### Recorded data

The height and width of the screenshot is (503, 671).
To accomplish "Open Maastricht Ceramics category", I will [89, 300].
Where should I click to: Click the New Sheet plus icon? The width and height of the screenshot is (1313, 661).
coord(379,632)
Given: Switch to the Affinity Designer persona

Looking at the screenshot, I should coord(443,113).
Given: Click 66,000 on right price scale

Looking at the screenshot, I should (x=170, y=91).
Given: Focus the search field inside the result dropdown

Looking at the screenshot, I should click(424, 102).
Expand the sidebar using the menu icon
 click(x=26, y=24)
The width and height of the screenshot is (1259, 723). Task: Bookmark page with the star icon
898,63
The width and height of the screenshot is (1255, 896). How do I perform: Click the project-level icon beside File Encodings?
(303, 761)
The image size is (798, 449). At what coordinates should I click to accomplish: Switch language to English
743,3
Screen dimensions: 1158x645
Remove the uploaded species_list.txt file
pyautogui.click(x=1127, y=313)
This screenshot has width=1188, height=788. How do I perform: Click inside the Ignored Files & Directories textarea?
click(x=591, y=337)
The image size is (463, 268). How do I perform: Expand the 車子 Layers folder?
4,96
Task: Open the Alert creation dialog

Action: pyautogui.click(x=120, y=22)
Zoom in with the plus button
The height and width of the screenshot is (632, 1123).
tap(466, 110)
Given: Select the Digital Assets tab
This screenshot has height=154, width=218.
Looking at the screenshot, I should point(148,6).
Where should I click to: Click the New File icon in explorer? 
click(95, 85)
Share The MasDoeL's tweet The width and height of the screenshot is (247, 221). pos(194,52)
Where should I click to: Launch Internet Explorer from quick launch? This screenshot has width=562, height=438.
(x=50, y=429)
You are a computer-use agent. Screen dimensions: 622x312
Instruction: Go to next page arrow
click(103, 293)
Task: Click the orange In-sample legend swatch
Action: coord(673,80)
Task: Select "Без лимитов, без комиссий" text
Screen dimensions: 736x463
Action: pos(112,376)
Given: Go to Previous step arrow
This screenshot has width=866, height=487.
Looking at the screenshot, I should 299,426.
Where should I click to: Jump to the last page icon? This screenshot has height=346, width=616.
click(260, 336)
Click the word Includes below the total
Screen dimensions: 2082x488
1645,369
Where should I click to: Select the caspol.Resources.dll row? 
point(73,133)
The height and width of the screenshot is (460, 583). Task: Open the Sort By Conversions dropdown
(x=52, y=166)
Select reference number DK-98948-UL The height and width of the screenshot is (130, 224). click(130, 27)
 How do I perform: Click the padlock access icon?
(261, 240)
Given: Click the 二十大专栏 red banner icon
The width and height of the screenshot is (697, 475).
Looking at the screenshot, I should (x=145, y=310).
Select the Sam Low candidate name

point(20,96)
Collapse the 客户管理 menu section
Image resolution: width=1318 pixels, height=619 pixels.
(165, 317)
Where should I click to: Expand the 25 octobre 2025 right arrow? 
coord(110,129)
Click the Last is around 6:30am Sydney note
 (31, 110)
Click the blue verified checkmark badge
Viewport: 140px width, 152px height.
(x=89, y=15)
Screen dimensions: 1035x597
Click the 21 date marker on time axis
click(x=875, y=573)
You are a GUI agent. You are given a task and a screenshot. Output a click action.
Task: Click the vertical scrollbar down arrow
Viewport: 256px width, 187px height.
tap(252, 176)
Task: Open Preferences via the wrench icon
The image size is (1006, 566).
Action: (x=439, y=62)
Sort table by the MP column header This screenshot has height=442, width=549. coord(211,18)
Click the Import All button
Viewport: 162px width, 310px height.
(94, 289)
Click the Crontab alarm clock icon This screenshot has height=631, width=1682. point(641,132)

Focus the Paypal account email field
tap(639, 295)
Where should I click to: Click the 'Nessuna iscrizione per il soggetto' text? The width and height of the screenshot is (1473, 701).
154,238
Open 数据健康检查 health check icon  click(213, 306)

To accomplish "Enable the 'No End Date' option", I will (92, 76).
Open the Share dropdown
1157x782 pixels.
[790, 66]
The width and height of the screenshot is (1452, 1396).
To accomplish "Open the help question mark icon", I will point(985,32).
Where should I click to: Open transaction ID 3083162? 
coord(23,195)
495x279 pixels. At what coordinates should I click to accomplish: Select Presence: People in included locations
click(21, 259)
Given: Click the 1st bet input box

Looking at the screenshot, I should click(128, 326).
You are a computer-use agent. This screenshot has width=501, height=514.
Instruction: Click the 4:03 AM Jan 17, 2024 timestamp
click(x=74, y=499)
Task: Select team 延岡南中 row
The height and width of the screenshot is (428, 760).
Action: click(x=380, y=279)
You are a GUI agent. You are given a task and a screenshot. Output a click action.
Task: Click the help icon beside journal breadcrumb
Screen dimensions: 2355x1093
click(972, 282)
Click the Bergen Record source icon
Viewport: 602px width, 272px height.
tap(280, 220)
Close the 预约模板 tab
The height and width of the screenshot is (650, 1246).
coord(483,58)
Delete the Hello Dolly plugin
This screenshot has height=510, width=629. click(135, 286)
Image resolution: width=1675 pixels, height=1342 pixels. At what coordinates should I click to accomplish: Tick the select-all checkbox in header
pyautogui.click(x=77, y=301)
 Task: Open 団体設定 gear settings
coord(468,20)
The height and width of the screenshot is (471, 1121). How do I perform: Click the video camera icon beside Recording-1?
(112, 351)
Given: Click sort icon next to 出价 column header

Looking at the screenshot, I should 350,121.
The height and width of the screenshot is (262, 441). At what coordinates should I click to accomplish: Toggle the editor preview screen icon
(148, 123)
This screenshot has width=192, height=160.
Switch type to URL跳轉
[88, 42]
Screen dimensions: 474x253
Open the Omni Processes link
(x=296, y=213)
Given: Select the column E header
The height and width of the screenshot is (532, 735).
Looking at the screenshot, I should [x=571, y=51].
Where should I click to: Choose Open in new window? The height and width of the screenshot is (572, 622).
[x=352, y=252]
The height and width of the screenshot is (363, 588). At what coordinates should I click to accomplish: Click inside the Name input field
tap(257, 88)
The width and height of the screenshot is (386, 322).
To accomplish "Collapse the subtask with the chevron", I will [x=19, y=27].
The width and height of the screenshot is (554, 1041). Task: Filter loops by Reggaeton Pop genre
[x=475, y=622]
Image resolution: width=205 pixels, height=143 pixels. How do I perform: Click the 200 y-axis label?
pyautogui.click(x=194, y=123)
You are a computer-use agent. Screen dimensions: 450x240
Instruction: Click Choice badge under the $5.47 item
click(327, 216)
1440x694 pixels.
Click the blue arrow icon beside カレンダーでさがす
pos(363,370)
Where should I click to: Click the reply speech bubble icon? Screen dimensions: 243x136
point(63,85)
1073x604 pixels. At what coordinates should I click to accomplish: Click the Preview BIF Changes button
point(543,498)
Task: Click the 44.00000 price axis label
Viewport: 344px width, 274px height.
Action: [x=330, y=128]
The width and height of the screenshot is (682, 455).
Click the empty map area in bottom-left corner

######

# Problem requirements
Can you extract every line of the listing above and reproduce each one verbatim, with nothing altered?

# Output for this task
The height and width of the screenshot is (503, 671).
To accomplish "Open Maastricht Ceramics category", I will [89, 300].
Where should I click to: Click the New Sheet plus icon? The width and height of the screenshot is (1313, 661).
coord(379,632)
Given: Switch to the Affinity Designer persona

Looking at the screenshot, I should coord(443,113).
Given: Click 66,000 on right price scale

Looking at the screenshot, I should (x=170, y=91).
Given: Focus the search field inside the result dropdown

Looking at the screenshot, I should click(424, 102).
Expand the sidebar using the menu icon
 click(x=26, y=24)
The width and height of the screenshot is (1259, 723). Task: Bookmark page with the star icon
898,63
The width and height of the screenshot is (1255, 896). How do I perform: Click the project-level icon beside File Encodings?
(303, 761)
The image size is (798, 449). At what coordinates should I click to accomplish: Switch language to English
743,3
Screen dimensions: 1158x645
Remove the uploaded species_list.txt file
pyautogui.click(x=1127, y=313)
This screenshot has width=1188, height=788. How do I perform: Click inside the Ignored Files & Directories textarea?
click(x=591, y=337)
The image size is (463, 268). How do I perform: Expand the 車子 Layers folder?
4,96
Task: Open the Alert creation dialog

Action: pyautogui.click(x=120, y=22)
Zoom in with the plus button
The height and width of the screenshot is (632, 1123).
tap(466, 110)
Given: Select the Digital Assets tab
This screenshot has height=154, width=218.
Looking at the screenshot, I should point(148,6).
Where should I click to: Click the New File icon in explorer? 
click(95, 85)
Share The MasDoeL's tweet The width and height of the screenshot is (247, 221). pos(194,52)
Where should I click to: Launch Internet Explorer from quick launch? This screenshot has width=562, height=438.
(x=50, y=429)
You are a computer-use agent. Screen dimensions: 622x312
Instruction: Go to next page arrow
click(103, 293)
Task: Click the orange In-sample legend swatch
Action: coord(673,80)
Task: Select "Без лимитов, без комиссий" text
Screen dimensions: 736x463
Action: pos(112,376)
Given: Go to Previous step arrow
This screenshot has width=866, height=487.
Looking at the screenshot, I should 299,426.
Where should I click to: Jump to the last page icon? This screenshot has height=346, width=616.
click(260, 336)
Click the word Includes below the total
Screen dimensions: 2082x488
1645,369
Where should I click to: Select the caspol.Resources.dll row? 
point(73,133)
The height and width of the screenshot is (460, 583). Task: Open the Sort By Conversions dropdown
(x=52, y=166)
Select reference number DK-98948-UL The height and width of the screenshot is (130, 224). click(130, 27)
 How do I perform: Click the padlock access icon?
(261, 240)
Given: Click the 二十大专栏 red banner icon
The width and height of the screenshot is (697, 475).
Looking at the screenshot, I should (x=145, y=310).
Select the Sam Low candidate name

point(20,96)
Collapse the 客户管理 menu section
Image resolution: width=1318 pixels, height=619 pixels.
(165, 317)
Where should I click to: Expand the 25 octobre 2025 right arrow? 
coord(110,129)
Click the Last is around 6:30am Sydney note
 (31, 110)
Click the blue verified checkmark badge
Viewport: 140px width, 152px height.
(x=89, y=15)
Screen dimensions: 1035x597
Click the 21 date marker on time axis
click(x=875, y=573)
You are a GUI agent. You are given a task and a screenshot. Output a click action.
Task: Click the vertical scrollbar down arrow
Viewport: 256px width, 187px height.
tap(252, 176)
Task: Open Preferences via the wrench icon
The image size is (1006, 566).
Action: (x=439, y=62)
Sort table by the MP column header This screenshot has height=442, width=549. coord(211,18)
Click the Import All button
Viewport: 162px width, 310px height.
(94, 289)
Click the Crontab alarm clock icon This screenshot has height=631, width=1682. point(641,132)

Focus the Paypal account email field
tap(639, 295)
Where should I click to: Click the 'Nessuna iscrizione per il soggetto' text? The width and height of the screenshot is (1473, 701).
154,238
Open 数据健康检查 health check icon  click(213, 306)

To accomplish "Enable the 'No End Date' option", I will (92, 76).
Open the Share dropdown
1157x782 pixels.
[790, 66]
The width and height of the screenshot is (1452, 1396).
To accomplish "Open the help question mark icon", I will point(985,32).
Where should I click to: Open transaction ID 3083162? 
coord(23,195)
495x279 pixels. At what coordinates should I click to accomplish: Select Presence: People in included locations
click(21, 259)
Given: Click the 1st bet input box

Looking at the screenshot, I should click(128, 326).
You are a computer-use agent. This screenshot has width=501, height=514.
Instruction: Click the 4:03 AM Jan 17, 2024 timestamp
click(x=74, y=499)
Task: Select team 延岡南中 row
The height and width of the screenshot is (428, 760).
Action: click(x=380, y=279)
You are a GUI agent. You are given a task and a screenshot. Output a click action.
Task: Click the help icon beside journal breadcrumb
Screen dimensions: 2355x1093
click(972, 282)
Click the Bergen Record source icon
Viewport: 602px width, 272px height.
tap(280, 220)
Close the 预约模板 tab
The height and width of the screenshot is (650, 1246).
coord(483,58)
Delete the Hello Dolly plugin
This screenshot has height=510, width=629. click(135, 286)
Image resolution: width=1675 pixels, height=1342 pixels. At what coordinates should I click to accomplish: Tick the select-all checkbox in header
pyautogui.click(x=77, y=301)
 Task: Open 団体設定 gear settings
coord(468,20)
The height and width of the screenshot is (471, 1121). How do I perform: Click the video camera icon beside Recording-1?
(112, 351)
Given: Click sort icon next to 出价 column header

Looking at the screenshot, I should 350,121.
The height and width of the screenshot is (262, 441). At what coordinates should I click to accomplish: Toggle the editor preview screen icon
(148, 123)
This screenshot has width=192, height=160.
Switch type to URL跳轉
[88, 42]
Screen dimensions: 474x253
Open the Omni Processes link
(x=296, y=213)
Given: Select the column E header
The height and width of the screenshot is (532, 735).
Looking at the screenshot, I should [x=571, y=51].
Where should I click to: Choose Open in new window? The height and width of the screenshot is (572, 622).
[x=352, y=252]
The height and width of the screenshot is (363, 588). At what coordinates should I click to accomplish: Click inside the Name input field
tap(257, 88)
The width and height of the screenshot is (386, 322).
To accomplish "Collapse the subtask with the chevron", I will [x=19, y=27].
The width and height of the screenshot is (554, 1041). Task: Filter loops by Reggaeton Pop genre
[x=475, y=622]
Image resolution: width=205 pixels, height=143 pixels. How do I perform: Click the 200 y-axis label?
pyautogui.click(x=194, y=123)
You are a computer-use agent. Screen dimensions: 450x240
Instruction: Click Choice badge under the $5.47 item
click(327, 216)
1440x694 pixels.
Click the blue arrow icon beside カレンダーでさがす
pos(363,370)
Where should I click to: Click the reply speech bubble icon? Screen dimensions: 243x136
point(63,85)
1073x604 pixels. At what coordinates should I click to accomplish: Click the Preview BIF Changes button
point(543,498)
Task: Click the 44.00000 price axis label
Viewport: 344px width, 274px height.
Action: [x=330, y=128]
The width and height of the screenshot is (682, 455).
Click the empty map area in bottom-left corner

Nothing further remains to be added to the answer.